To grasp the general tendency, using all the collected pre-editing instances (see Table 3), we first calculated the correlation coefficients (Pearson’s $r$ and Spearman’s $\rho$ ) between the amount of edits (the TER and the number of edits) in the ST and in the MT. More formally, let $\mathtt{ST^{\prime}}$ be the pre-edited versions of $\mathtt{ST}$ . For TER, the correlation is between $\mathtt{TER(ST,ST^{\prime})}$ and $\mathtt{TER(MT(ST),MT(ST^{\prime}))}$ . For the number of edits, the correlation is between $\mathtt{EditCount(ST,ST^{\prime})}$ and $\mathtt{EditCount(MT(ST),MT(ST^{\prime}))}$ .

As shown in Table 6, most coefficients are in the range of 0.15–0.25, suggesting a very weak correlation. This means that the change in NMT output is hardly predictable based on the amount of edits in the ST. For example, the replacement of a single particle in the ST sometimes caused drastic changes of lexical choices in the MT output.

The Japanese-to-Korean translation is an exception; in particular, the correlation coefficients of the TER for the Google NMT system, i.e., 0.580 for Pearson’s $r$ and 0.574 for Spearman’s $\rho$ , indicate a moderate positive relationship between the changes in the ST and those in the MT. This is partly attributable to the fact that the syntactic structures of Japanese and Korean, including the word order and usage of particles, are substantially close. Thus, it is relatively easy to build sufficiently accurate MT systems.

6.2 Impact of Editing Operations on NMT

Finally, using the pre-editing instances in the Best path analysed in §5, we further investigated to what extent each type of minimum editing operation affects the MT output. At this stage, we focused on the 28 editing types that have at least 10 instances, considering that it is difficult to derive reliable insights from fewer data.

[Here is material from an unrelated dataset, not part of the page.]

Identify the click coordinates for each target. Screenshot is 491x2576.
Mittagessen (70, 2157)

Figure 3 presents the distribution of the degree of changes in the MT output when an ST is pre-edited, measured by $\mathtt{TER(MT(ST),MT(ST^{\prime}))}$ . Most of the structural edits (S01–S04) resulted in sizeable changes in the MT. This is reasonable since structural modifications in the ST tended to cause major changes in the MT as well, leading to high TER. In contrast, many of the editing types that include local modifications of functional words and orthographic notations (F01–F03, F05, F06, O01, O02) did not have major impacts on the MT results.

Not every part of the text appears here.